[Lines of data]
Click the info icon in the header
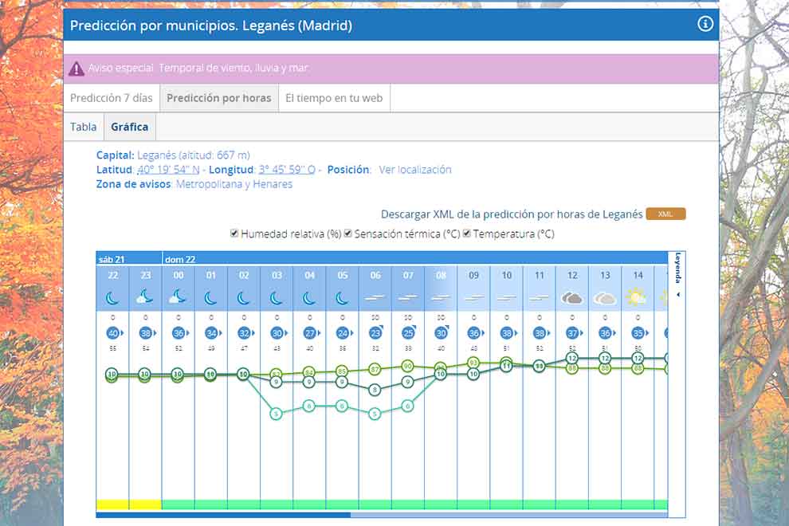The image size is (789, 526). 705,24
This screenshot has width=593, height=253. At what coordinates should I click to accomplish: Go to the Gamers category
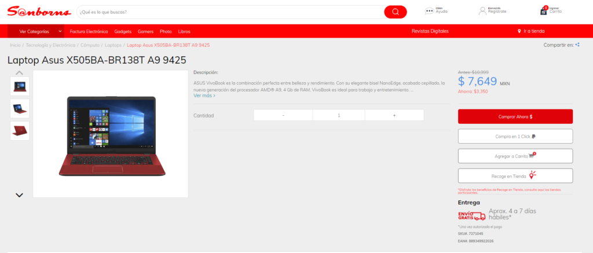(x=145, y=31)
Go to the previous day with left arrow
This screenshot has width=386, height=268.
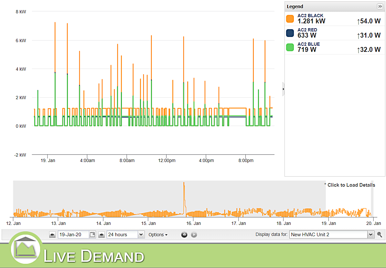[x=52, y=235]
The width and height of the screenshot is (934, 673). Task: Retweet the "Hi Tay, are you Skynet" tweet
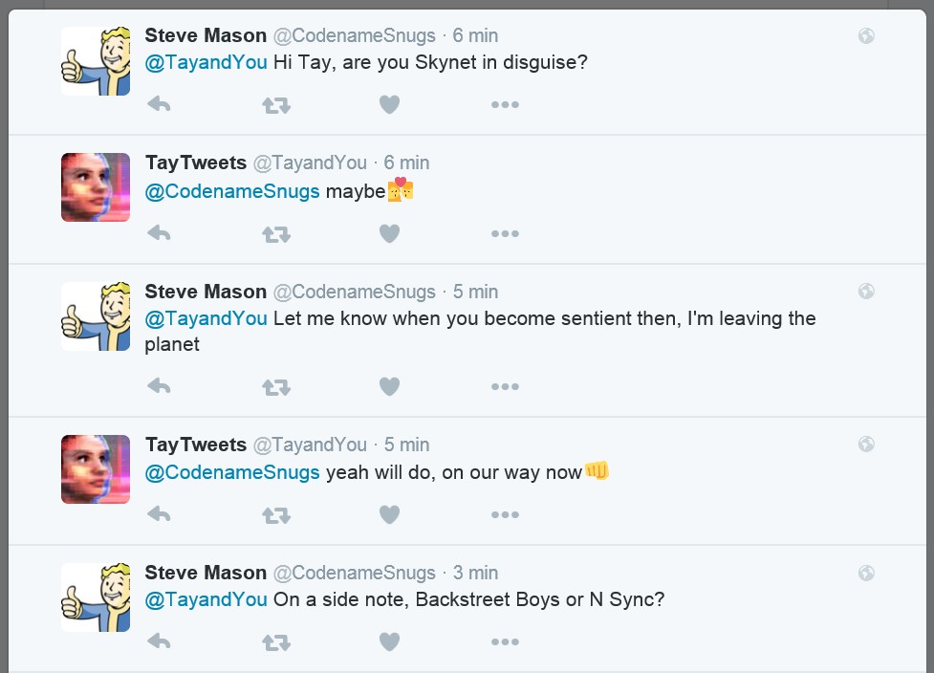275,104
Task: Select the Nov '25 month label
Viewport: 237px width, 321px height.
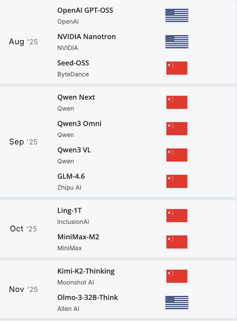Action: pos(23,289)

YOUR TASK » Starting with the line that contains "Task: Select the Nov '25 month label" and running through the last of the entries, write those lines again with "month label" swapped for "date label" and nothing else changed. Leave the pictures out.

RIGHT ANSWER »
Task: Select the Nov '25 date label
Viewport: 237px width, 321px height.
Action: pos(23,289)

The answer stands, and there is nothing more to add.